La globalización muta la protección de las fronteras en una suerte de defensa psíquica que concentra nuestro temor a la disolución de las identidades nacionales

Frontera Polonia - Bielorrusia
DEL HAMBRE
Máriam Martínez-Bascuñán

La agresión de Bielorrusia a Polonia le ha hecho redescubrir de manera brutal su interdependencia con Europa, que ha acudido rauda en su ayuda porque su frontera es también la nuestra: la pura realidad física se impone. Y es que nada ayuda a proyectar con más fuerza un imaginario que la tierra en la que plantamos nuestros pies. “Un buen lugar para entender el presente y plantearse preguntas acerca del futuro es sobre el terreno, viajando con la mayor lentitud posible”, dice Robert Kaplan en La venganza de la geografía, y tiene razón: Afganistán y la crisis polaca nos enseñan que nuestra cercanía con África, con el Próximo y Medio Oriente y con Rusia nos distancia de Estados Unidos por una cuestión tan aparentemente trivial como la vecindad. En épocas de agitación, “aumenta la importancia de los mapas”, y Europa, antes que nada, es una unión geográfica. Lo difícil es convertirla en un espacio político y cultural coherente.

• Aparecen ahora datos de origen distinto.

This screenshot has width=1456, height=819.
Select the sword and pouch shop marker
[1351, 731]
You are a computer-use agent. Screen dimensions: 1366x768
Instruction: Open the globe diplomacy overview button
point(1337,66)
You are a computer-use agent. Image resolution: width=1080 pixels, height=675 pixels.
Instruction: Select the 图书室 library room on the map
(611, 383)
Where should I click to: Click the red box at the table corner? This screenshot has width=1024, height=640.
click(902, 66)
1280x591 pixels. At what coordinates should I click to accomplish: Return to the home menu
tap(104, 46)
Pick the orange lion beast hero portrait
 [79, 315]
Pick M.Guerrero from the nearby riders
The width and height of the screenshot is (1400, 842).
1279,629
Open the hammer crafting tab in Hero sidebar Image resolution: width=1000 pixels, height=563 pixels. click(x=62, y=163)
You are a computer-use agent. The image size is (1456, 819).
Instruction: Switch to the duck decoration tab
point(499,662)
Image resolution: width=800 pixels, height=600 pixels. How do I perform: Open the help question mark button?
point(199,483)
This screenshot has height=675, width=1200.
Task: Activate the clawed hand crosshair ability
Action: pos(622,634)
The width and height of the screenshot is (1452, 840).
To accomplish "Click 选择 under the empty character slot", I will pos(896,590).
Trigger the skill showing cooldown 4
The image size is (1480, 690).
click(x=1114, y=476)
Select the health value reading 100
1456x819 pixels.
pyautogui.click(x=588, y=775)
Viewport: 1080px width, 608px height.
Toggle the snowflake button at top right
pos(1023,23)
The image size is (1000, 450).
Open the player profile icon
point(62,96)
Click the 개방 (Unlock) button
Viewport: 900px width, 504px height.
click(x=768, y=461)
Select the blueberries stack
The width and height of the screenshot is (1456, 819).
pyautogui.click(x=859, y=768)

La globalización muta la protección de las fronteras en una suerte de defensa psíquica que concentra nuestro temor a la disolución de las identidades nacionales. Quizás por eso, como afirma J. Gray, el “Brexit fue una revuelta contra la globalización”. Pero hay una fuerza antidemocrática que empuja cada vez más lejos de la Unión a Polonia y Hungría. La primera se niega a aceptar la ayuda de Frontex en esta crisis humanitaria; y el TJUE acaba de condenar al Gobierno de Orbán por perseguir a las ONG que ayudan a los refugiados. La frontera se convierte en mera maquinaria defensiva que debe protegerse a cualquier precio, incluso al de convertir vidas en una amenaza para la integridad del territorio. ¿Qué nos diferencia de esa Bielorrusia que usa los cuerpos de los refugiados como puros instrumentos de guerra? Observamos de nuevo el vaciamiento descarnado de la vida.

Y es así, como dicen Steven Levitsky y Daniel Ziblatt, como mueren las democracias, con esa lógica de deshumanización que se produce sin percatarnos. El regreso de la política del poder al ámbito de las relaciones internacionales puede provocar esa transformación paulatina de la vida en materia inerte, en puro instrumento al servicio de oscuros intereses. Porque, así como la democracia no es un asunto de todo o nada, sino una cuestión de grado, conviene que estemos vigilantes. Al cabo, las cosas se nos van de las manos porque en nuestra época todo parece moverse en zona de penumbra, hasta que es demasiado tarde y se asalta un Capitolio. Lo señalaba Jeremy Cliffe en The New Statesman: los próximos 18 meses traen tres grandes elecciones en Hungría, Turquía y Brasil, “tres pruebas potencialmente definitorias de la era”, una verdadera oportunidad para salvar la democracia en esos países que, hasta hace nada, celebrábamos como miembros del club. Pero en algún momento su camino se desvió y lo hizo como casi siempre, sin que nos diésemos cuenta. Y si mueren ellas, ¿cómo salvar entonces nuestras frágiles democracias?